Stored dataset items:
⁂

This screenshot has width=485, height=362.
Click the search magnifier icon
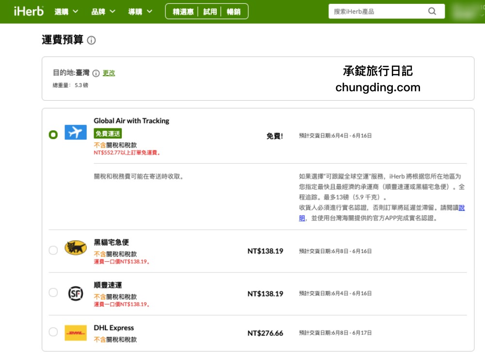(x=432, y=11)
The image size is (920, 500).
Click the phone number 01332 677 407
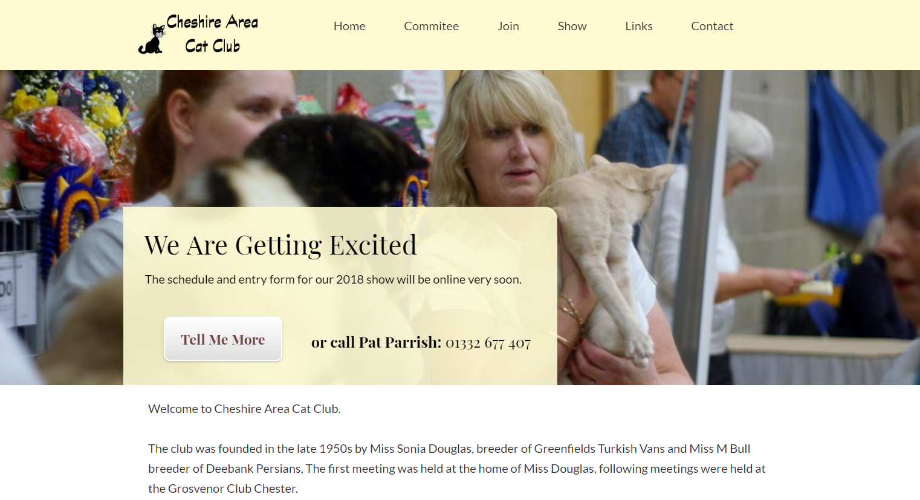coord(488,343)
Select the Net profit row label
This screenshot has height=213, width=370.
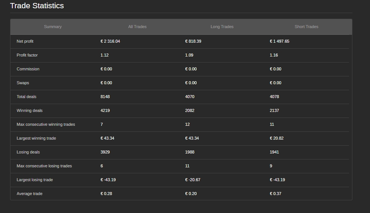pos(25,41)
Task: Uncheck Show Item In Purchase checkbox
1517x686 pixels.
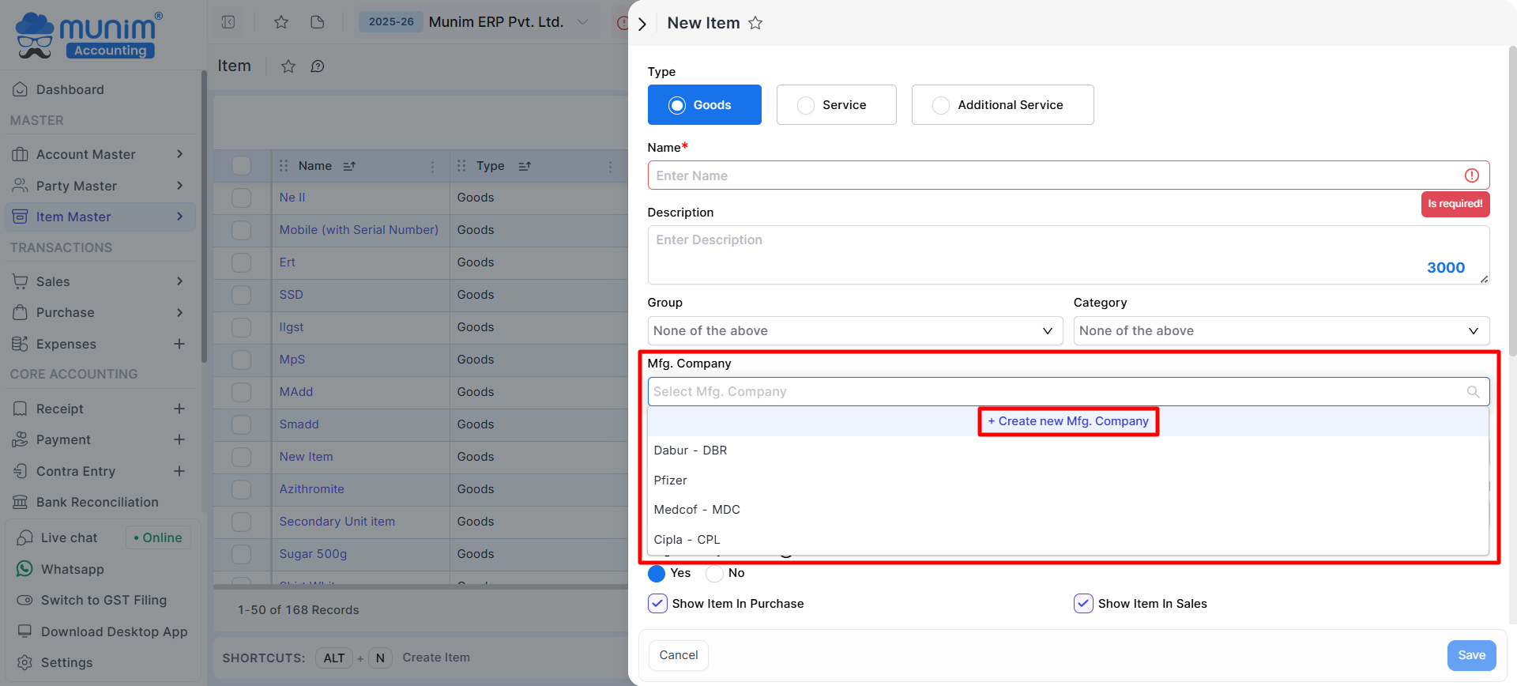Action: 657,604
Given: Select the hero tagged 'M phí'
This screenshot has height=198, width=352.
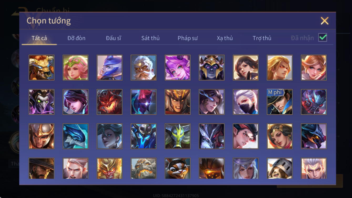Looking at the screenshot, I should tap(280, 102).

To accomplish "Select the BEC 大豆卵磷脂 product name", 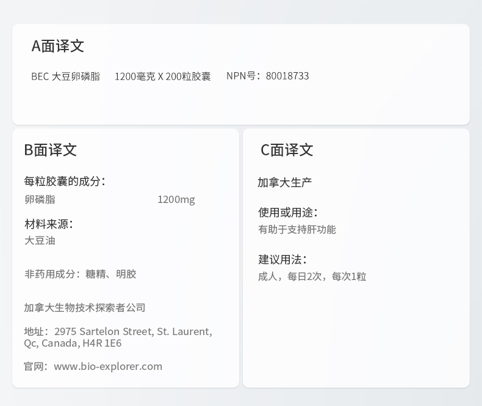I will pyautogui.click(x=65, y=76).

⁂

## What is needed
Omit every picture, and please return the entries exactly from the first line through the line with "Given: Select the hero tagged 'M phí'", both included.

## Expected answer
This screenshot has width=485, height=362.
Click the search magnifier icon
(x=432, y=11)
The image size is (920, 500).
Click the phone number 01332 677 407
coord(488,343)
Select the Net profit row label
This screenshot has height=213, width=370.
pos(25,41)
Task: Uncheck Show Item In Purchase checkbox
1517x686 pixels.
Action: 657,604
Given: Select the hero tagged 'M phí'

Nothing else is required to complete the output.